'''

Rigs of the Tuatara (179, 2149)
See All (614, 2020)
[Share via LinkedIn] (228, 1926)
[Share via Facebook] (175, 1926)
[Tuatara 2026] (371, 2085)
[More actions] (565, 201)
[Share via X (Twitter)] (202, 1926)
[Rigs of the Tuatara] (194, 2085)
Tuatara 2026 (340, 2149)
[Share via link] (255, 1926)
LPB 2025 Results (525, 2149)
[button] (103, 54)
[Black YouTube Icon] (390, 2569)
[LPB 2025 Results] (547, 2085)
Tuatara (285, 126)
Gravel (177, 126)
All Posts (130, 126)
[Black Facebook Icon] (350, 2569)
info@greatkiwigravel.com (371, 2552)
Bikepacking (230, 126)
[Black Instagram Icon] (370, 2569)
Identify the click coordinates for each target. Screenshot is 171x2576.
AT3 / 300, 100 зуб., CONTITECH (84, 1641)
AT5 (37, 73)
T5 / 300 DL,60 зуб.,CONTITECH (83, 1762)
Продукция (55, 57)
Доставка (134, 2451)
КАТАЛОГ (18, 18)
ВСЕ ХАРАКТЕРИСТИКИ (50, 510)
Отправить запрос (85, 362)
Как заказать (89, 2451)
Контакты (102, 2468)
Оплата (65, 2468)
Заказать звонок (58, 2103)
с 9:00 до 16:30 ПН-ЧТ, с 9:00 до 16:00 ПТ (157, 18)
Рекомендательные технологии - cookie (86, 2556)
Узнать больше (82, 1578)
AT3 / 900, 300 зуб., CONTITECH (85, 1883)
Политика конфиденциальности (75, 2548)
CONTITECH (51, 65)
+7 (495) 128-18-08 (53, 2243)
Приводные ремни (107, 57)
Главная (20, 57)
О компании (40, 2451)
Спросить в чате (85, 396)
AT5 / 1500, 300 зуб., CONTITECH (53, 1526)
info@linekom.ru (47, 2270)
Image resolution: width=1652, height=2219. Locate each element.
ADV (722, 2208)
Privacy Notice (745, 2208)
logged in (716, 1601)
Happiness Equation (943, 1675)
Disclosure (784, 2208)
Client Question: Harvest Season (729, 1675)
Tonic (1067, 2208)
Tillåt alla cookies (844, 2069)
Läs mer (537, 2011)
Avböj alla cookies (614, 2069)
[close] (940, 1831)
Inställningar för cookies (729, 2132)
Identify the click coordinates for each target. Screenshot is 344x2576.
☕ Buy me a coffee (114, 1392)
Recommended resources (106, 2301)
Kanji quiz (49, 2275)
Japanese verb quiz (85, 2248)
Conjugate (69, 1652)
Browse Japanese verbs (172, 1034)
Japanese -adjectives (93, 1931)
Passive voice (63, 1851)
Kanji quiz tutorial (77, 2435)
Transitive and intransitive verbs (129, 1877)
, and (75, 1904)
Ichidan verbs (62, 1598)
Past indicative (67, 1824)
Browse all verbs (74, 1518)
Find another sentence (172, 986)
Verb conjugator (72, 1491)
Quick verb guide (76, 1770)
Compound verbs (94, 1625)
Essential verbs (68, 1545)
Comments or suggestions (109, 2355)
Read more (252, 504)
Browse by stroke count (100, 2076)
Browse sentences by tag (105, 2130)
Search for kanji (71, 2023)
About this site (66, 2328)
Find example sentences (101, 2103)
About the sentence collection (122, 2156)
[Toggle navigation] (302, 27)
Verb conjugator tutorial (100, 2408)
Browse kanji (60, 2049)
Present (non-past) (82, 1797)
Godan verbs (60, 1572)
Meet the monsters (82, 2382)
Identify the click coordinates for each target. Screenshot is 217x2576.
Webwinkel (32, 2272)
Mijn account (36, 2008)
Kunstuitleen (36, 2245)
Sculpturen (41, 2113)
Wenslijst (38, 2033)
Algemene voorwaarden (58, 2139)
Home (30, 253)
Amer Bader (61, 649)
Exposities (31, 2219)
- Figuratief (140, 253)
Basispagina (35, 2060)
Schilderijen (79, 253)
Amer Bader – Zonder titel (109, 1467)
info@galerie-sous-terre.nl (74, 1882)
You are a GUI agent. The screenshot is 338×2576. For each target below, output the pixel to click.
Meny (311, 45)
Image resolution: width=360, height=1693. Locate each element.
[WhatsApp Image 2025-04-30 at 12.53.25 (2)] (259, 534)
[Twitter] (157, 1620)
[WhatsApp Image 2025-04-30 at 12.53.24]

'''

YOUR TASK:
Please write out each line of the listing above exactly.

ANSWER SECTION:
Rigs of the Tuatara (179, 2149)
See All (614, 2020)
[Share via LinkedIn] (228, 1926)
[Share via Facebook] (175, 1926)
[Tuatara 2026] (371, 2085)
[More actions] (565, 201)
[Share via X (Twitter)] (202, 1926)
[Rigs of the Tuatara] (194, 2085)
Tuatara 2026 (340, 2149)
[Share via link] (255, 1926)
LPB 2025 Results (525, 2149)
[button] (103, 54)
[Black YouTube Icon] (390, 2569)
[LPB 2025 Results] (547, 2085)
Tuatara (285, 126)
Gravel (177, 126)
All Posts (130, 126)
[Black Facebook Icon] (350, 2569)
info@greatkiwigravel.com (371, 2552)
Bikepacking (230, 126)
[Black Instagram Icon] (370, 2569)
Identify the click coordinates for each target. Screenshot is 171x2576.
AT3 / 300, 100 зуб., CONTITECH (84, 1641)
AT5 (37, 73)
T5 / 300 DL,60 зуб.,CONTITECH (83, 1762)
Продукция (55, 57)
Доставка (134, 2451)
КАТАЛОГ (18, 18)
ВСЕ ХАРАКТЕРИСТИКИ (50, 510)
Отправить запрос (85, 362)
Как заказать (89, 2451)
Контакты (102, 2468)
Оплата (65, 2468)
Заказать звонок (58, 2103)
с 9:00 до 16:30 ПН-ЧТ, с 9:00 до 16:00 ПТ (157, 18)
Рекомендательные технологии - cookie (86, 2556)
Узнать больше (82, 1578)
AT3 / 900, 300 зуб., CONTITECH (85, 1883)
Политика конфиденциальности (75, 2548)
CONTITECH (51, 65)
+7 (495) 128-18-08 (53, 2243)
Приводные ремни (107, 57)
Главная (20, 57)
О компании (40, 2451)
Спросить в чате (85, 396)
AT5 / 1500, 300 зуб., CONTITECH (53, 1526)
info@linekom.ru (47, 2270)
Image resolution: width=1652, height=2219. Locate each element.
ADV (722, 2208)
Privacy Notice (745, 2208)
logged in (716, 1601)
Happiness Equation (943, 1675)
Disclosure (784, 2208)
Client Question: Harvest Season (729, 1675)
Tonic (1067, 2208)
Tillåt alla cookies (844, 2069)
Läs mer (537, 2011)
Avböj alla cookies (614, 2069)
[close] (940, 1831)
Inställningar för cookies (729, 2132)
Identify the click coordinates for each target. Screenshot is 344x2576.
☕ Buy me a coffee (114, 1392)
Recommended resources (106, 2301)
Kanji quiz (49, 2275)
Japanese verb quiz (85, 2248)
Conjugate (69, 1652)
Browse Japanese verbs (172, 1034)
Japanese -adjectives (93, 1931)
Passive voice (63, 1851)
Kanji quiz tutorial (77, 2435)
Transitive and intransitive verbs (129, 1877)
, and (75, 1904)
Ichidan verbs (62, 1598)
Past indicative (67, 1824)
Browse all verbs (74, 1518)
Find another sentence (172, 986)
Verb conjugator (72, 1491)
Quick verb guide (76, 1770)
Compound verbs (94, 1625)
Essential verbs (68, 1545)
Comments or suggestions (109, 2355)
Read more (252, 504)
Browse by stroke count (100, 2076)
Browse sentences by tag (105, 2130)
Search for kanji (71, 2023)
About this site (66, 2328)
Find example sentences (101, 2103)
About the sentence collection (122, 2156)
[Toggle navigation] (302, 27)
Verb conjugator tutorial (100, 2408)
Browse kanji (60, 2049)
Present (non-past) (82, 1797)
Godan verbs (60, 1572)
Meet the monsters (82, 2382)
Identify the click coordinates for each target. Screenshot is 217x2576.
Webwinkel (32, 2272)
Mijn account (36, 2008)
Kunstuitleen (36, 2245)
Sculpturen (41, 2113)
Wenslijst (38, 2033)
Algemene voorwaarden (58, 2139)
Home (30, 253)
Amer Bader (61, 649)
Exposities (31, 2219)
- Figuratief (140, 253)
Basispagina (35, 2060)
Schilderijen (79, 253)
Amer Bader – Zonder titel (109, 1467)
info@galerie-sous-terre.nl (74, 1882)
You are a GUI agent. The screenshot is 338×2576. For each target below, output the pixel to click.
Meny (311, 45)
Image resolution: width=360, height=1693. Locate each element.
[WhatsApp Image 2025-04-30 at 12.53.25 (2)] (259, 534)
[Twitter] (157, 1620)
[WhatsApp Image 2025-04-30 at 12.53.24]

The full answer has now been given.